• Your task
What do you get when you quote the dementia study abstract word for word from "OBJECTIVES: To estimate" to "men and women."?

• Text excerpt
Address correspondence to Rebecca Fuhrer, Department of Epidemiology and Biostatistics and Occupational Health, McGill University, 1020 Pine Avenue West, Montreal PQ H3A 1A2, Canada. E-mail: rebecca.fuhrer@mcgill.ca

Abstract

OBJECTIVES: To estimate the predictive relationship between depressive symptoms and 8-year dementia incidence in a large prospective community sample of French older adults and to compare the effect magnitude for men and women.

DESIGN: Prospective population-based cohort with four interview waves and complete vital status ascertainment.

SETTING: Urban and rural communities in the Aquitaine Region (Gironde and Dordogne), southwest France.

PARTICIPANTS: Three thousand seven hundred seventy-seven adults aged 65 and older residing in noninstitutional settings at study baseline.

(Items from a data source)

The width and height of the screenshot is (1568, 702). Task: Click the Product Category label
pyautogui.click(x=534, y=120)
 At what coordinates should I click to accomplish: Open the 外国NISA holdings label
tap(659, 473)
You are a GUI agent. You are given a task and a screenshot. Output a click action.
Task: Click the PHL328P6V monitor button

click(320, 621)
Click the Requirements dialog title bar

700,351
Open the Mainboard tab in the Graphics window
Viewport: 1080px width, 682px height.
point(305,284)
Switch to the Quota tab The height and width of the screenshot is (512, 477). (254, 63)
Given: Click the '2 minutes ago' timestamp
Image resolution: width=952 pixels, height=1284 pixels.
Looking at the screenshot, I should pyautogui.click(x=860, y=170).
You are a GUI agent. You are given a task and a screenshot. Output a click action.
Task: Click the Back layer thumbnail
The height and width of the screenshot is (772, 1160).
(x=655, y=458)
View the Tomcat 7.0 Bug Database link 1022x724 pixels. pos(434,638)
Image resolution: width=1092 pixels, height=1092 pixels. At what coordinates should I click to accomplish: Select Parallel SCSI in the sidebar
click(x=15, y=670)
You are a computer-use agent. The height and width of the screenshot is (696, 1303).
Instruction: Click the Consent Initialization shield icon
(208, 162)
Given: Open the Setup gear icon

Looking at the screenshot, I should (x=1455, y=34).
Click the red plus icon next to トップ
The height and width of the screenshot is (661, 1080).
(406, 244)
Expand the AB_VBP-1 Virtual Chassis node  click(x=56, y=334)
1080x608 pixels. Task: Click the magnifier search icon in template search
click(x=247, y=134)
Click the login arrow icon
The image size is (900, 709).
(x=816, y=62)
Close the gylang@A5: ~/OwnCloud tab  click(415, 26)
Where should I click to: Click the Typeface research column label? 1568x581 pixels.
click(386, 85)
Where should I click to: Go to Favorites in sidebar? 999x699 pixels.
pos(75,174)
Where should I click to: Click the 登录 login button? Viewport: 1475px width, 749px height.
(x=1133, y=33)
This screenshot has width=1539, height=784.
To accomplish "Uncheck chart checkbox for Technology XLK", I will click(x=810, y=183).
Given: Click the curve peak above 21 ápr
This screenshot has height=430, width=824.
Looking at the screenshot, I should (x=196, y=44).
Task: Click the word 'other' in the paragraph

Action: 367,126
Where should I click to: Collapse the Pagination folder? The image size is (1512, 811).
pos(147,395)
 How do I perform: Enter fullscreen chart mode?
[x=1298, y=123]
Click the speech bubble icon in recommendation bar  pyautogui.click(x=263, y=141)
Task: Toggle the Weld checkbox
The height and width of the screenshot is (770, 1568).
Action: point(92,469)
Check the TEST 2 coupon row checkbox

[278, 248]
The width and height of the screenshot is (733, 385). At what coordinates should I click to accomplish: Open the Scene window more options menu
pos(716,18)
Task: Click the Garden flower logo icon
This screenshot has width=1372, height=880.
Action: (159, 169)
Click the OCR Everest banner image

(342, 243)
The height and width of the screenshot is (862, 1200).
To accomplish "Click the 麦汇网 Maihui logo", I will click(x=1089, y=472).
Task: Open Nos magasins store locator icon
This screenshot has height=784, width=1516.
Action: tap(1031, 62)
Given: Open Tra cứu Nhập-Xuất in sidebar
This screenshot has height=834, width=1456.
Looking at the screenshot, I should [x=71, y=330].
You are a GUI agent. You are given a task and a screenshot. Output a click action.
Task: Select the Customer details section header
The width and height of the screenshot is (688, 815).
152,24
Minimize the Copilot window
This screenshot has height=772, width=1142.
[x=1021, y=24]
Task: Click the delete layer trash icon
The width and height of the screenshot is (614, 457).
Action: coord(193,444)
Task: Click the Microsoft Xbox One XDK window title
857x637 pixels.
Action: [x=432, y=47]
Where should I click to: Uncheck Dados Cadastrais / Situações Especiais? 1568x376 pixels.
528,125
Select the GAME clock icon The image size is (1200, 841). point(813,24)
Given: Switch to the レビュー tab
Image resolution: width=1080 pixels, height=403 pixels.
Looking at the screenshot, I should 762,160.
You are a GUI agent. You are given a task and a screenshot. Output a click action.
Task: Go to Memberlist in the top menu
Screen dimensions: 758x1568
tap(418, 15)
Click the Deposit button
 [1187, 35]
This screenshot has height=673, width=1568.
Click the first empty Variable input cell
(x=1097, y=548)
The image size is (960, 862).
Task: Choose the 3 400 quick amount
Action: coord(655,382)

• Answer to the exercise
OBJECTIVES: To estimate the predictive relationship between depressive symptoms and 8-year dementia incidence in a large prospective community sample of French older adults and to compare the effect magnitude for men and women.